Development and evaluation of floating microspheres of verapamil hydrochloride

Authors

  • Yuveraj Singh Tanwar Bhupal Nobles' College of Pharmacy
  • Pushpendra Singh Naruka Bhupal Nobles' College of Pharmacy
  • Garima Rani Ojha Bhupal Nobles' College of Pharmacy

DOI:

https://doi.org/10.1590/S1516-93322007000400005

Keywords:

Verapamil hydrochloride, Floating microspheres

Abstract

The present study involves preparation and evaluation of floating microspheres of verapamil hydrochloride for improving the drug bioavailability by prolongation of gastric residence time.
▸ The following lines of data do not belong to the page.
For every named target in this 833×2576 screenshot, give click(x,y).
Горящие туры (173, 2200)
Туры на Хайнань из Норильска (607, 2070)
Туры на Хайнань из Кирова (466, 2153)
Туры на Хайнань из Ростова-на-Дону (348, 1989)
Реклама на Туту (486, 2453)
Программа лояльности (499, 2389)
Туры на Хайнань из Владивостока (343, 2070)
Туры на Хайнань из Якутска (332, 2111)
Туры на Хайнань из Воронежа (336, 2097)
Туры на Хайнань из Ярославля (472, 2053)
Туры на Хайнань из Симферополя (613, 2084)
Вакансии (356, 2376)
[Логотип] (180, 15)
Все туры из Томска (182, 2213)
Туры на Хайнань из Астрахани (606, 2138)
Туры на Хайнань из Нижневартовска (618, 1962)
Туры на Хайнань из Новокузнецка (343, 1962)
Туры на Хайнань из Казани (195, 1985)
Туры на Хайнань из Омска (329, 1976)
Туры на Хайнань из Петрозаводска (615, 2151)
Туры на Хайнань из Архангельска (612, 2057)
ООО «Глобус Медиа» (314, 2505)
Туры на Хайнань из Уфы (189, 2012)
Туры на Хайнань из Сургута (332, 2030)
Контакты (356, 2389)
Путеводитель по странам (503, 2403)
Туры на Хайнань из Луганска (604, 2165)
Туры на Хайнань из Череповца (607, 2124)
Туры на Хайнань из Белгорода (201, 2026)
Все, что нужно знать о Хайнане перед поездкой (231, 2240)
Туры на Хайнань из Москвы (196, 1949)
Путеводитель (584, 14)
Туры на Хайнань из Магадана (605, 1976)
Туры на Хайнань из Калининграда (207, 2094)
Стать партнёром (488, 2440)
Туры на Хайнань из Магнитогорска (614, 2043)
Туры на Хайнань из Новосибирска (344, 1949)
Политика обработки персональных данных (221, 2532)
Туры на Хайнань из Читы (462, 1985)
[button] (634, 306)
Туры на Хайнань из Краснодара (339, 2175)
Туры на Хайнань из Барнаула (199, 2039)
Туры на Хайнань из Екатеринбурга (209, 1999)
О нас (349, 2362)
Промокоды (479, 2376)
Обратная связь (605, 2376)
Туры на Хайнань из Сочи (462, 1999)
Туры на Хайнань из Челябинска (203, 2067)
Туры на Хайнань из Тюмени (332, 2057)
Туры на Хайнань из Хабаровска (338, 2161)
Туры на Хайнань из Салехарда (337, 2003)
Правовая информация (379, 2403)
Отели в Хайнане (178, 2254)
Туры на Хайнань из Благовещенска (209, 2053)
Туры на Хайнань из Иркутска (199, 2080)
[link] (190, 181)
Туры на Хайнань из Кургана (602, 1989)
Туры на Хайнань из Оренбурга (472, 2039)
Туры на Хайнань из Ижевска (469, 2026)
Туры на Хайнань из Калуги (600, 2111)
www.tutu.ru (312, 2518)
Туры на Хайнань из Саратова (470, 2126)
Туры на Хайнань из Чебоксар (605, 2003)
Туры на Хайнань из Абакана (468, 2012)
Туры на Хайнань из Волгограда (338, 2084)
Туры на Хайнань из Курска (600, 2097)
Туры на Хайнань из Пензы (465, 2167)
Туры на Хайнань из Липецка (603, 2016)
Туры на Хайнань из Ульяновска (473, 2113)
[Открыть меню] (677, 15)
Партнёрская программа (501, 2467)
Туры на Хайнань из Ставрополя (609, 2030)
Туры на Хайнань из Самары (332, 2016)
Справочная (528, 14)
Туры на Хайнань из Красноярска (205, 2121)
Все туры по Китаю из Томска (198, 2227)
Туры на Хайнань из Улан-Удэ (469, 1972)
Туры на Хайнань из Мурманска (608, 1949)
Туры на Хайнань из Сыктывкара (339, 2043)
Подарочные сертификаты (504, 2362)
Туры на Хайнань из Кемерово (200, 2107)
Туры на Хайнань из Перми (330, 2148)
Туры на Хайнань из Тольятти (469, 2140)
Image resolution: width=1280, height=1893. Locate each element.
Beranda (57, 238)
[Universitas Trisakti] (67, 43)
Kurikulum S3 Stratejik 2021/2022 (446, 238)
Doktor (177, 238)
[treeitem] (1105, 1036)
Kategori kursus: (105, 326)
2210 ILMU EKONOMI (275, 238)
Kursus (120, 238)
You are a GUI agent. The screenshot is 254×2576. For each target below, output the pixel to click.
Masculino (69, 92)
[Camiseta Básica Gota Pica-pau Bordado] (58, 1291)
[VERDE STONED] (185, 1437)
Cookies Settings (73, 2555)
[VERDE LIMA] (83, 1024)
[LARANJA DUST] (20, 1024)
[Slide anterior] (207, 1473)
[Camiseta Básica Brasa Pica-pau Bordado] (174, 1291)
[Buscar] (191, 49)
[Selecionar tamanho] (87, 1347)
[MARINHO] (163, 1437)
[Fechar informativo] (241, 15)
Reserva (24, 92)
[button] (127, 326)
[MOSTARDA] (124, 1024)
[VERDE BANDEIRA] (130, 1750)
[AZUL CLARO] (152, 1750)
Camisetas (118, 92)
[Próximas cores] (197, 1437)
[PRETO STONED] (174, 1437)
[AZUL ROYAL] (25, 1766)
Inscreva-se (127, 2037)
Cellulose acetate, acrycoat S100 and eudragit S100 microspheres loaded with verapamil hydrochloride were prepared by solvent diffusion-evaporation method. The microspheres had smooth surfaces, with free-flowing and good-packing properties. The yield of the microspheres was up to 70.51% and cellulose acetate microspheres entrapped the maximum amount of the drug. Scanning electron microscopy confirmed their hollow structures with sizes in the range 251.80 to 350.75 mm. The prepared microspheres exhibited prolonged drug release and remained buoyant for more than 12 h. Radiographic images of dog stomach revealed that cellulose acetate microspheres loaded with barium sulphate floated on the gastric fluid for about 3.2 h. In vitro release studies demonstrated non-Fickian diffusion of drug from the microspheres.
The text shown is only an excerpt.